Lena’s pony came pounding along beside her. Laura wanted to ask how to stop safely but she could not speak. She saw the shanties far ahead, and knew that somehow the ponies had turned back toward the camp. Then the jolting began again. Then it stopped, and there she sat on the pony’s back.

“Didn’t I tell you it’s fun?” Lena asked.

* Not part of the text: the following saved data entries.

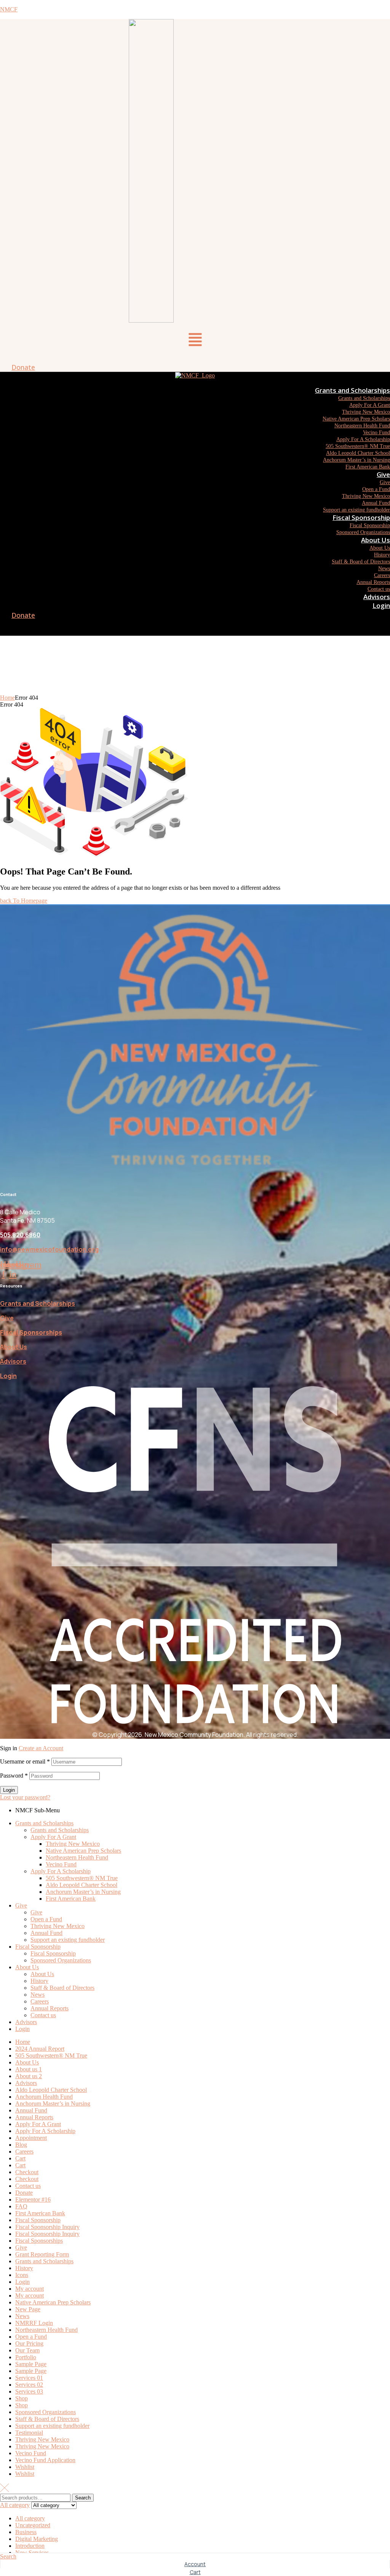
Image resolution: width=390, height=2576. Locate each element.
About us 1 (28, 2069)
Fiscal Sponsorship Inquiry (47, 2227)
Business (26, 2532)
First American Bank (71, 1898)
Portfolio (25, 2357)
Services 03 (29, 2391)
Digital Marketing (36, 2539)
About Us (13, 1347)
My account (29, 2288)
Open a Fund (46, 1919)
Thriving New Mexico (73, 1843)
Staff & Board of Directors (62, 1987)
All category (30, 2518)
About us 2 (28, 2076)
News (37, 1994)
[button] (195, 340)
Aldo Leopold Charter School (81, 1885)
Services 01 (29, 2378)
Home (7, 697)
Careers (39, 2001)
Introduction (30, 2545)
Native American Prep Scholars (83, 1850)
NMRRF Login (34, 2323)
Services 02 (29, 2384)
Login (8, 1376)
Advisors (13, 1361)
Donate (24, 2192)
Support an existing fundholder (67, 1939)
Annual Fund (46, 1933)
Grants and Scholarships (37, 1303)
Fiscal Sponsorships (39, 2240)
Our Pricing (29, 2343)
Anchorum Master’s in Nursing (83, 1891)
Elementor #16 (33, 2199)
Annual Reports (49, 2008)
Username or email (25, 1761)
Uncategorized (32, 2525)
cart (195, 2572)
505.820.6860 (20, 1235)
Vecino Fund (61, 1864)
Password (14, 1775)
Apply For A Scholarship (60, 1871)
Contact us (43, 2015)
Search (83, 2498)
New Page (27, 2309)
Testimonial (29, 2432)
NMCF (9, 9)
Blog (21, 2144)
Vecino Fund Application (45, 2460)
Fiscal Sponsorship (38, 1946)
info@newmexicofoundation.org (49, 1249)
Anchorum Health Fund (44, 2096)
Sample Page (30, 2364)
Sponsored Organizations (60, 1960)
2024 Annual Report (39, 2048)
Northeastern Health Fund (77, 1857)
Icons (21, 2275)
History (39, 1981)
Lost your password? (25, 1797)
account (195, 2564)
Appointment (31, 2138)
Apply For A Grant (53, 1837)
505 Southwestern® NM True (82, 1878)
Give (7, 1318)
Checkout (26, 2172)
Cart (20, 2158)
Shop (21, 2398)
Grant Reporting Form (42, 2254)
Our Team (27, 2350)
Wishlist (24, 2467)
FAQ (21, 2206)
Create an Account (41, 1748)
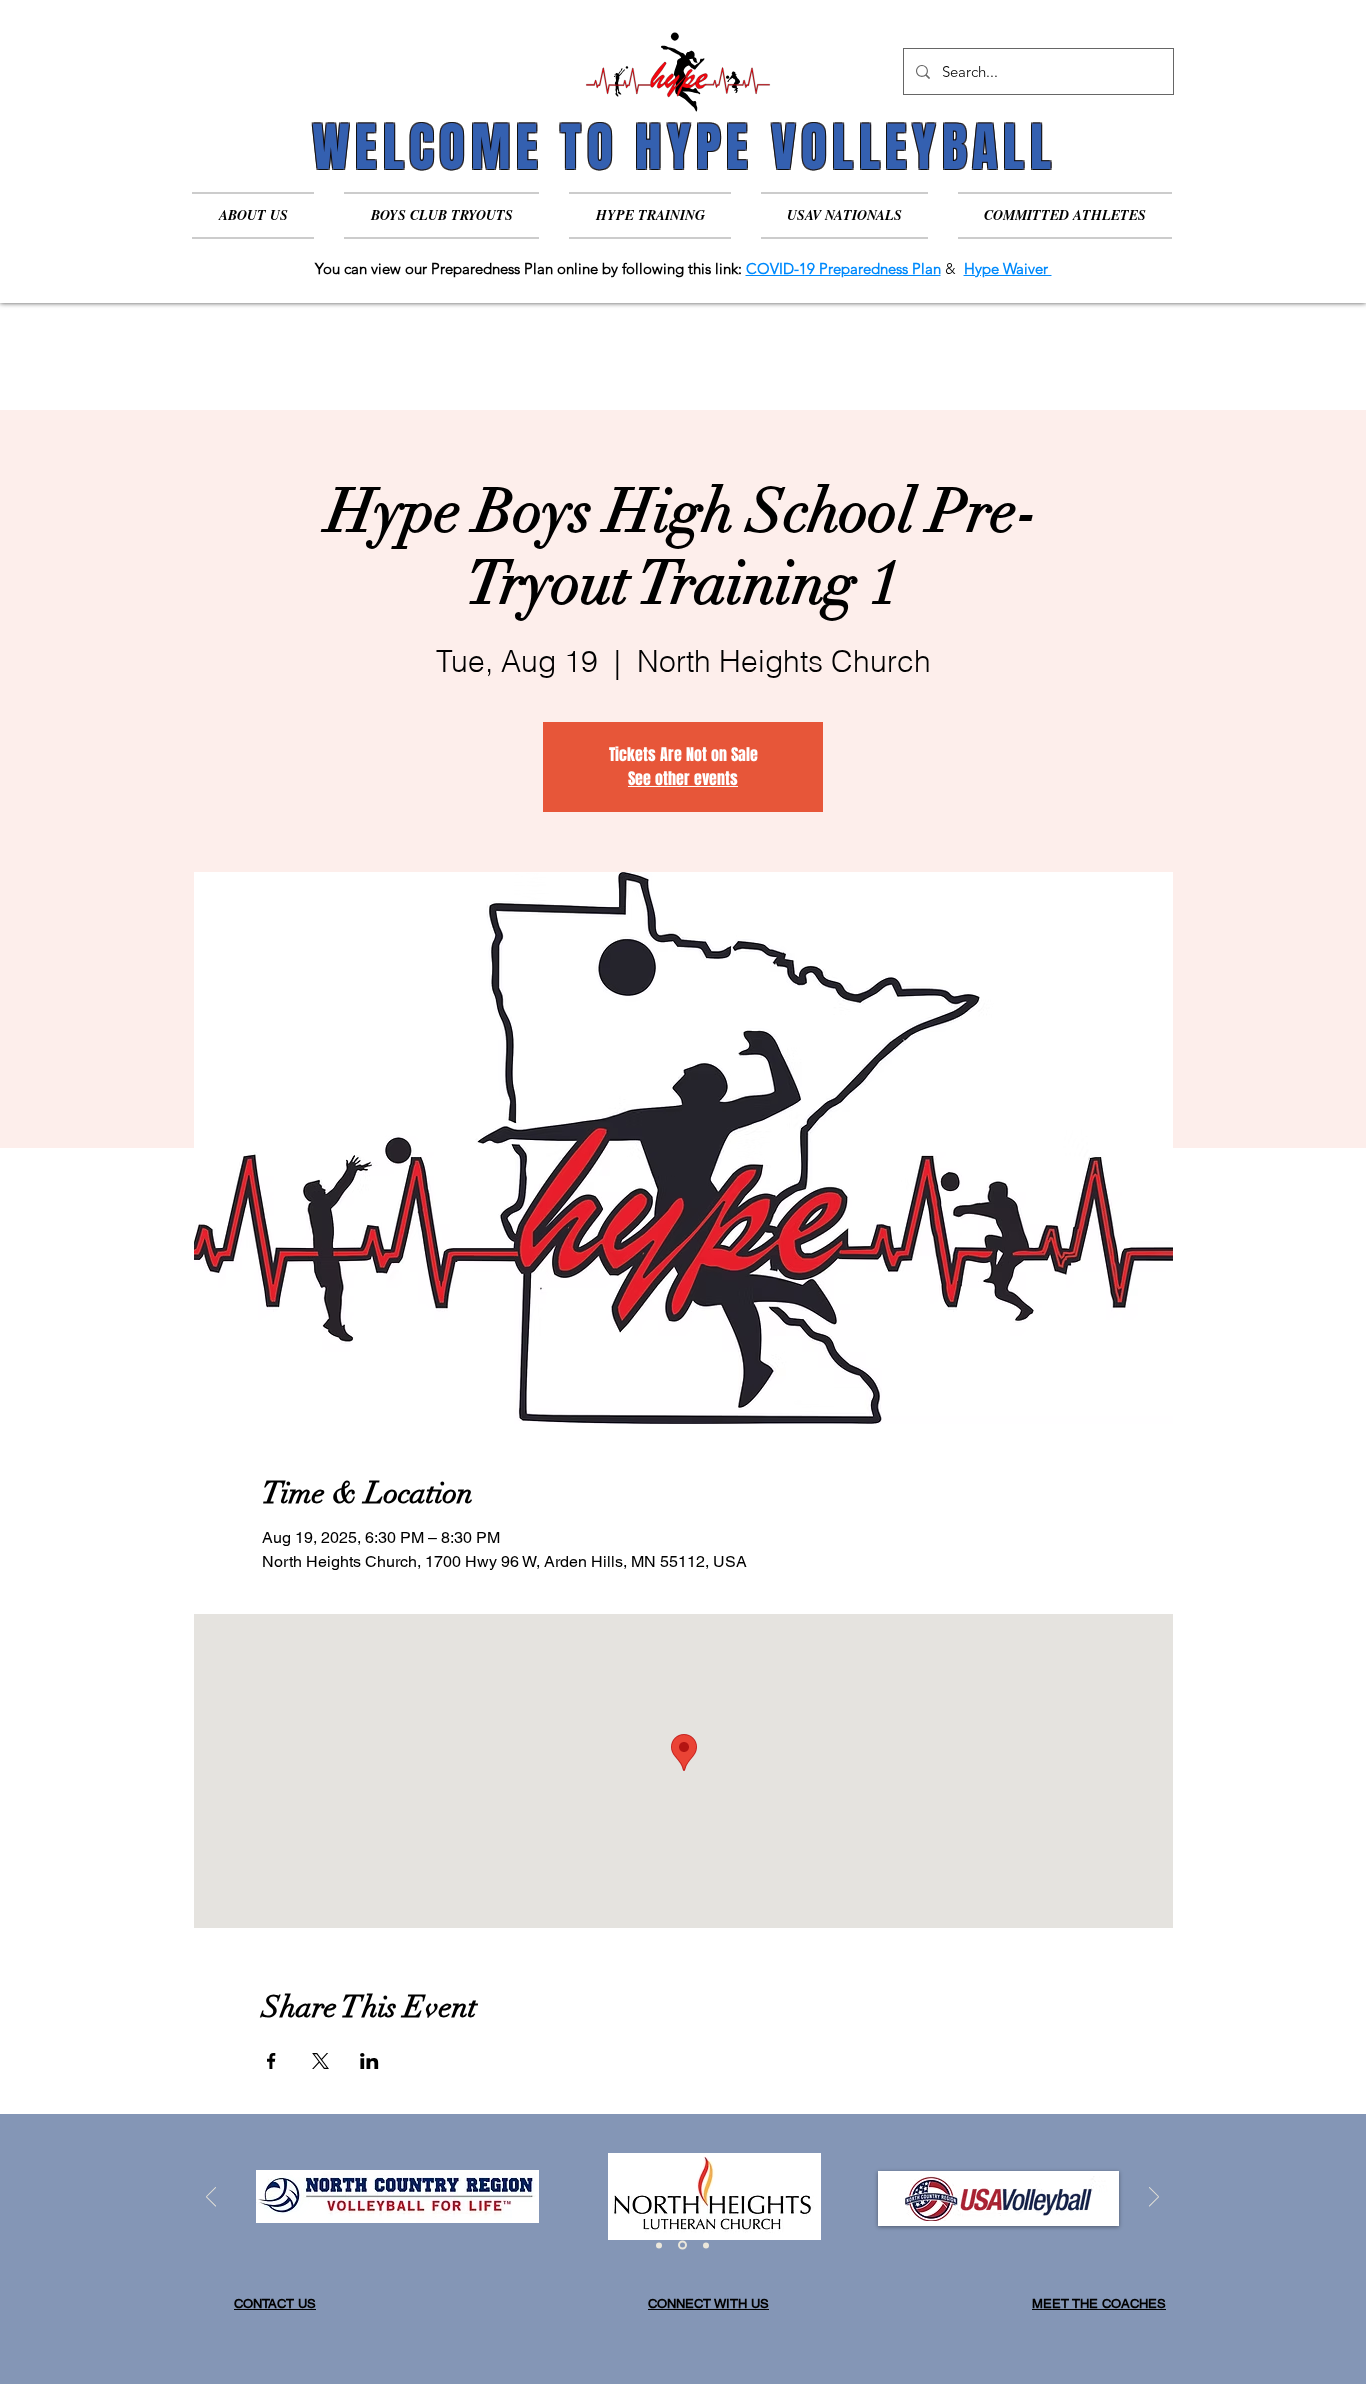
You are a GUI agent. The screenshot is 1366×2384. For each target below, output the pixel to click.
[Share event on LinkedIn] (369, 2061)
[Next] (1154, 2198)
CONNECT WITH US (708, 2303)
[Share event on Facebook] (271, 2061)
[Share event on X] (320, 2061)
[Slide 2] (681, 2245)
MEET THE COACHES (1099, 2303)
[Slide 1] (659, 2245)
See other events (683, 778)
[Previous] (211, 2198)
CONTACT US (275, 2303)
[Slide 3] (704, 2245)
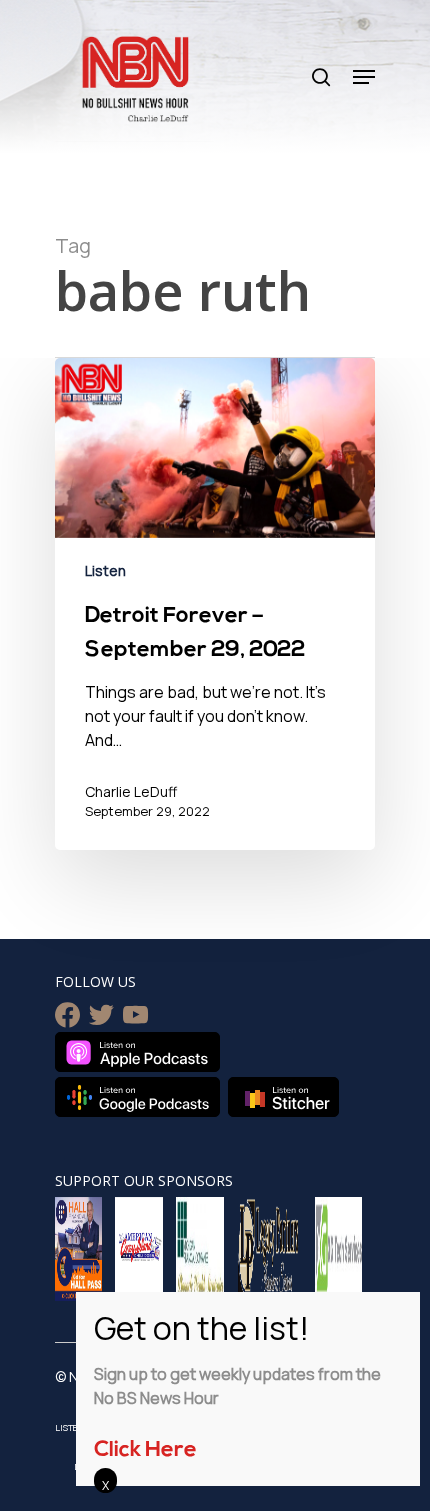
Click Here (145, 1450)
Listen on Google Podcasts (137, 1097)
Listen (105, 570)
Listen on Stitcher (283, 1097)
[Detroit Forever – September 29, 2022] (215, 604)
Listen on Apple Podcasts (137, 1052)
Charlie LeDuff (131, 791)
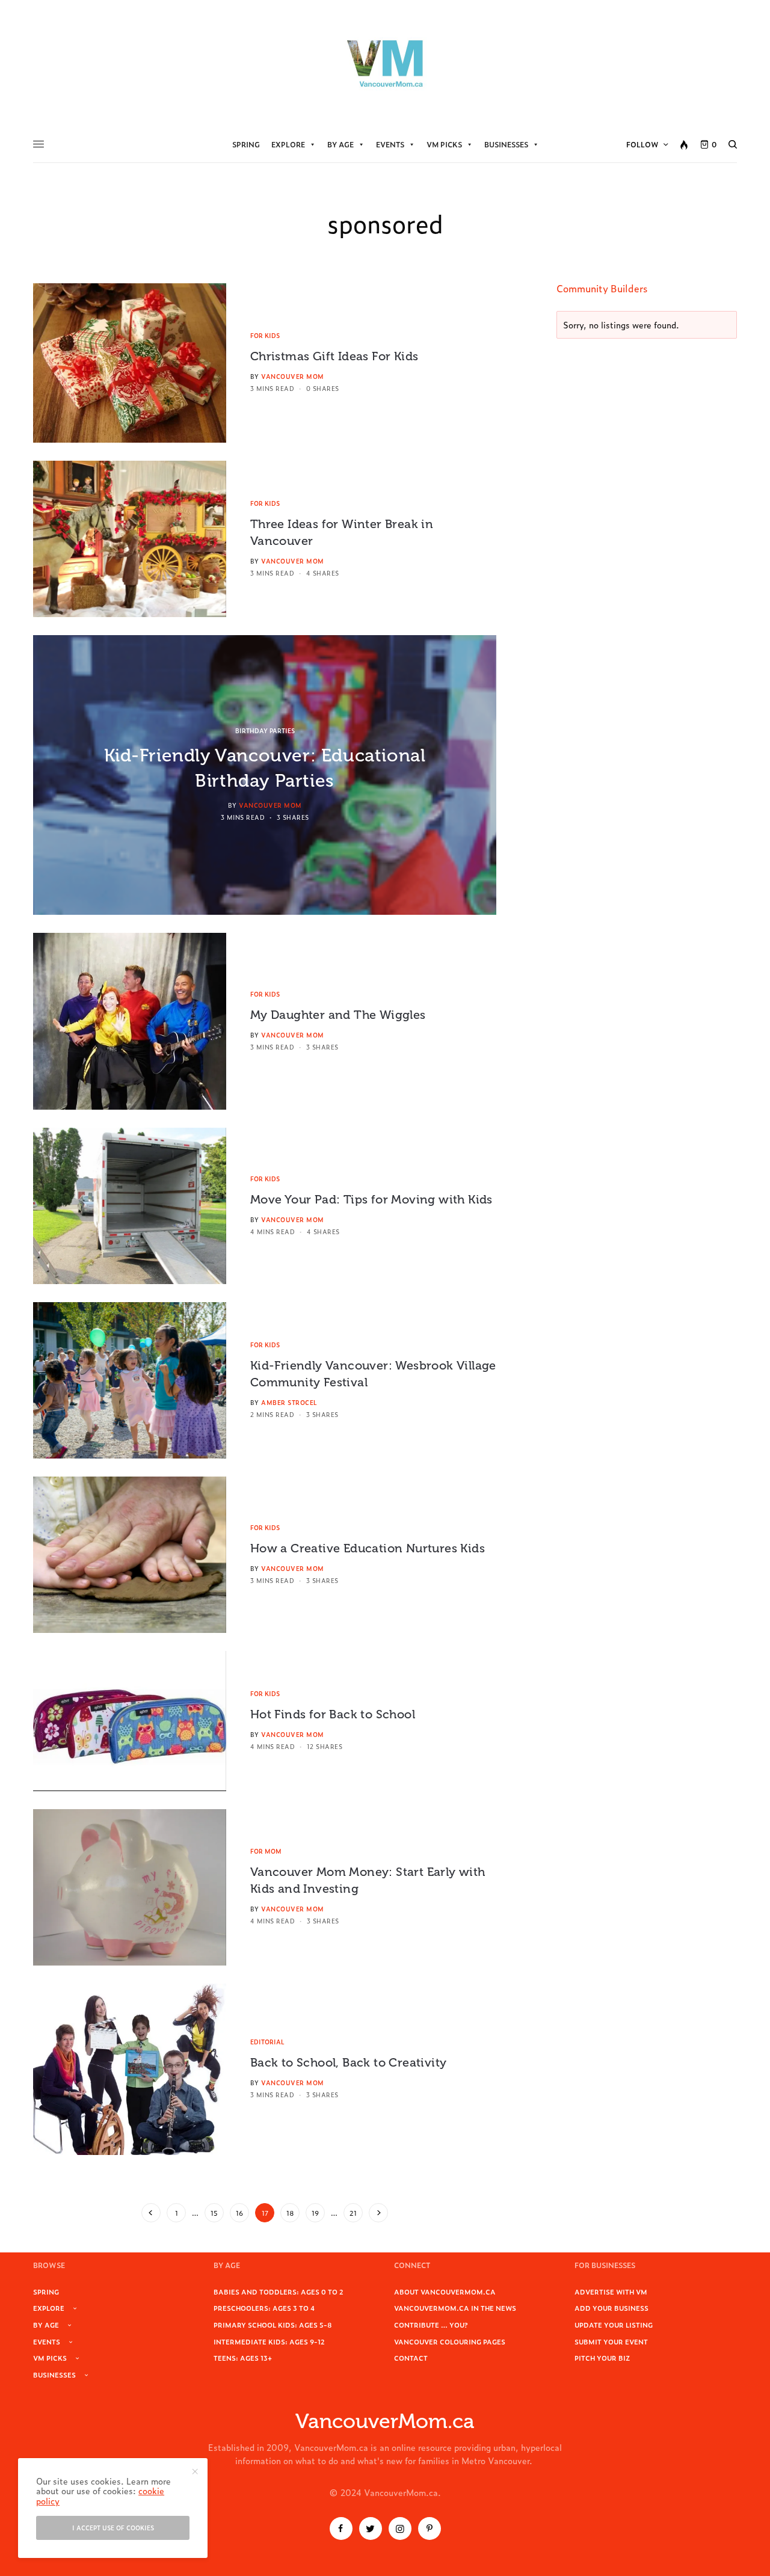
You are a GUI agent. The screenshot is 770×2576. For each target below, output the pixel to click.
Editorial (267, 2041)
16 (239, 2213)
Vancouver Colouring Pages (449, 2341)
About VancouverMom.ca (445, 2291)
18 (290, 2213)
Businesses (506, 144)
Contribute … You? (431, 2324)
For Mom (266, 1850)
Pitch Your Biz (602, 2357)
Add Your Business (611, 2308)
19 (315, 2213)
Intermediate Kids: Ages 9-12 (269, 2341)
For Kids (265, 335)
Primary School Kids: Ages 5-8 (273, 2324)
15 (214, 2213)
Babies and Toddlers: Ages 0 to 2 (278, 2291)
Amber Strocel (289, 1402)
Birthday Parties (265, 730)
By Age (340, 144)
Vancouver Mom (292, 376)
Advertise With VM (610, 2291)
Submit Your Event (611, 2341)
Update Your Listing (613, 2324)
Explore (288, 144)
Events (390, 144)
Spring (246, 144)
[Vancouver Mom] (385, 63)
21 (353, 2213)
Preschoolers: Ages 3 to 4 (264, 2308)
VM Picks (444, 144)
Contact (411, 2357)
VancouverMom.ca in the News (455, 2308)
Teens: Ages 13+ (243, 2357)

“What makes it jolt so?” Laura asked.

“That’s trotting. You don’t want to trot, you want to make your pony gallop. Just yell at it, like I did. Come on, let’s go a long ways this time, you want to?”

“Yes,” said Laura.

“All right, hang on. Now, yell!”

That was a wonderful afternoon. Twice Laura fell off; once the pony’s head hit her nose and made it bleed, but she never let go of the mane. Her hair came unbraided and her throat grew hoarse from laughing and screeching, and her legs were scratched from running through the sharp grass and trying to leap onto her pony while it was running. She almost could, but not quite, and this made the pony mad. Lena and Jean always started the ponies to running and then swung up. They raced each other from the ground, trying which could sooner mount and reach a certain mark.

They did not hear Aunt Docia calling them to supper. Pa came out and shouted “Supper!” When they went in, Ma looked at Laura in shocked amazement and said mildly, “Really, Docia, I don’t know when Laura’s looked so like a wild Indian.”

“She and Lena are a pair,” said Aunt Docia. “Well, Lena hasn’t had an afternoon to do as she liked since we came out here, and she won’t have another till the summer’s over.”